En la fiesta de Epifanía, 6 de enero, venimos celebrando, año tras año, el Día del Catequista y el día del Instituto Español de Misiones Extranjeras (IEME). Para tomar conciencia y profundizar en esta celebración, se lleva a cabo una campaña a nivel nacional, conocida como Campaña de Epifanía. Esta campaña se inicia eligiendo el lema más votado por los Delegados Diocesanos de Misiones, entre cinco lemas propuestos.
La Misión de salvación-liberación de todos los hombres y mujeres surge del seno de la Trinidad, Dios Padre, Hijo y Espíritu Santo. Es el Hijo, que toma carne humana en un momento de la historia, el que nos da a conocer la Misión y viene a ponerla en marcha, iniciando así el proyecto del Reinado de Dios entre nosotros.
Cada uno de nosotros, creyentes en Cristo, tuvimos la gracia de recibir un día la semilla de la fe y, por nuestro bautismo, entrar a formar parte de la gran comunidad de creyentes en Cristo.

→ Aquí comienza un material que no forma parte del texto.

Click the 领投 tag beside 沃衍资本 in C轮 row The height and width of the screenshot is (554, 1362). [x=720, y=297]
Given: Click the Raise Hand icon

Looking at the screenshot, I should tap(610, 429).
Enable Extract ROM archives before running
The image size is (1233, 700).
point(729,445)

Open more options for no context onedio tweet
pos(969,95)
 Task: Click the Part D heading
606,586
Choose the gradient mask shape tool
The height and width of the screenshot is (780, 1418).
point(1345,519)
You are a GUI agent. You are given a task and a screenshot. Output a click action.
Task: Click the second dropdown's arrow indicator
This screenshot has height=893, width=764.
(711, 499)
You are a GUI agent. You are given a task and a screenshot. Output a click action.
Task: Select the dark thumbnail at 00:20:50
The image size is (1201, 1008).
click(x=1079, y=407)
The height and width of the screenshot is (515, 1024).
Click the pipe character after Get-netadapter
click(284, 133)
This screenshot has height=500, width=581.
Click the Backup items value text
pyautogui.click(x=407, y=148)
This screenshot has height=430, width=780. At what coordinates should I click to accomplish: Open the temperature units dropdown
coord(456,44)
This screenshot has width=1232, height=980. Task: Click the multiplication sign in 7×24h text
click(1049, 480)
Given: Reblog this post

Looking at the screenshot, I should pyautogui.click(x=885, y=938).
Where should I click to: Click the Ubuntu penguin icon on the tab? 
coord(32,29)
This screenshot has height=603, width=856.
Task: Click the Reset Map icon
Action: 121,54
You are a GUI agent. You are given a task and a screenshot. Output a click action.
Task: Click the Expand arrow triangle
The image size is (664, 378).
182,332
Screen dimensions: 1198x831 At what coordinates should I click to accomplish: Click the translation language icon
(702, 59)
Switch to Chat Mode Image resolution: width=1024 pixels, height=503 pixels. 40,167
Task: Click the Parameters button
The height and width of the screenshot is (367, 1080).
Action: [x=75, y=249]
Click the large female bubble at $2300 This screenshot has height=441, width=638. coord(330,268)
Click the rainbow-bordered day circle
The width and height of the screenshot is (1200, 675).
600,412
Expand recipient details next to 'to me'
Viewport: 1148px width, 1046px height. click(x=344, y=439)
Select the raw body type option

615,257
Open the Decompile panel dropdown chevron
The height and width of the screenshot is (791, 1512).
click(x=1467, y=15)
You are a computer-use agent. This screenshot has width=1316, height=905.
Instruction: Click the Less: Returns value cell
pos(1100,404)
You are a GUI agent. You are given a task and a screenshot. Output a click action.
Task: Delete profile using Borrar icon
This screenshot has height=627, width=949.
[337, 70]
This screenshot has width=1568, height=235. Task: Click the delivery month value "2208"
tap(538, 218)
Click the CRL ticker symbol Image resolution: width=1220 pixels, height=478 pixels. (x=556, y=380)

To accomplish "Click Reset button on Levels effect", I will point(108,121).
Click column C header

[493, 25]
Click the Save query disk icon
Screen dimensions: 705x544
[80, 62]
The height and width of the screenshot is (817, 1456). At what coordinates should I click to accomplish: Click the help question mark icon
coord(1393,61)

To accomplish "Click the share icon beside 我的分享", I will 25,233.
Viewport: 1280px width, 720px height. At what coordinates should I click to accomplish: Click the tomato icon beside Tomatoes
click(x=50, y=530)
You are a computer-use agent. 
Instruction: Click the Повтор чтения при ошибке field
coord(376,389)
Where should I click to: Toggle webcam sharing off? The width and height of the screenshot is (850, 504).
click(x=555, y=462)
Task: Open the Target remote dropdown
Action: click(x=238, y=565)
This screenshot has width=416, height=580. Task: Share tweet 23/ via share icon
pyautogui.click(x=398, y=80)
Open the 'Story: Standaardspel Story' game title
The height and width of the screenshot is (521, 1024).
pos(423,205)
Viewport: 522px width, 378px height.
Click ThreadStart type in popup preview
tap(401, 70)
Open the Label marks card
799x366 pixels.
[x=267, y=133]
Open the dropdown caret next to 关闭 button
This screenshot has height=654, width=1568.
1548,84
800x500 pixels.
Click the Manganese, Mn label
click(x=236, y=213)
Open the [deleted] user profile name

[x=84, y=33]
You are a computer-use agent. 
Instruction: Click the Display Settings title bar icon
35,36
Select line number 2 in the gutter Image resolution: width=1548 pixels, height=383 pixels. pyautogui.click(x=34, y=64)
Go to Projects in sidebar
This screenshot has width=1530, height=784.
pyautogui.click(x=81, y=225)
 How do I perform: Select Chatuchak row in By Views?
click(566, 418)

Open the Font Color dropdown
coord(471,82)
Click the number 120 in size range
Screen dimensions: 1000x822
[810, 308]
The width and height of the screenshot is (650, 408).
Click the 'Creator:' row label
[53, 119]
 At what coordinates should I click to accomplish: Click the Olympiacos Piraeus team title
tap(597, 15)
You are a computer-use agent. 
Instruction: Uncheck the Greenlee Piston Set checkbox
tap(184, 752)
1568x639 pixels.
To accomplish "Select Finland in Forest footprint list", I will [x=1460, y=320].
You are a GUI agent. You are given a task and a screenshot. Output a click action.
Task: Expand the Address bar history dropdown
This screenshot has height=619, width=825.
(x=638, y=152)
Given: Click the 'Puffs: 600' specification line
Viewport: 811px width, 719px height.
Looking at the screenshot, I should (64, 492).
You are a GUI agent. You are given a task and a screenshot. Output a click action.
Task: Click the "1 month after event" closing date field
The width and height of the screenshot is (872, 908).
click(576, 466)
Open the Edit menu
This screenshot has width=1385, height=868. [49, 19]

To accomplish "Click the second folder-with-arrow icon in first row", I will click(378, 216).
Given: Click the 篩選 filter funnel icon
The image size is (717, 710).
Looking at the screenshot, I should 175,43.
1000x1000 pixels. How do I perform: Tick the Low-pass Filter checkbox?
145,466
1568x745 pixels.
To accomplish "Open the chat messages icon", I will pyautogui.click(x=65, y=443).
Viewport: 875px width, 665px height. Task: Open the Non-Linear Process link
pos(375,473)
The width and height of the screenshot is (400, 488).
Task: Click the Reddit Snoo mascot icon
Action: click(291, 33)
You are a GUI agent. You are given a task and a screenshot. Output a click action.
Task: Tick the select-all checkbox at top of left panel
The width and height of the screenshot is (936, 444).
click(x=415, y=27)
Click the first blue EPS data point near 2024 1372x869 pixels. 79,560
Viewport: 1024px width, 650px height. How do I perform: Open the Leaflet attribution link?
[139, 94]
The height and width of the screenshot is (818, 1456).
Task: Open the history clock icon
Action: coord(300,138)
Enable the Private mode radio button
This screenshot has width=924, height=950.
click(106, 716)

Pero esa fe es un valioso tesoro que no debemos guardar para nosotros solos, sino que hemos de compartir y extender por todas partes. "Quien ha descubierto a Cristo, debe llevar a otros hacia Él", dice el Papa Benedicto XVI. Por eso, la misma voz de Cristo es la que nos dice hoy a nosotros: "Os envio al mundo entero".
Es Él quien nos envía, porque la Misión es de Dios uno y trino. Dios es el dueño de la mies, el amo de la viña. Nosotros somos los trabajadores, los enviados a colaborar en esta gran Misión, que da sentido a nuestra vida y la llena hasta rebosar.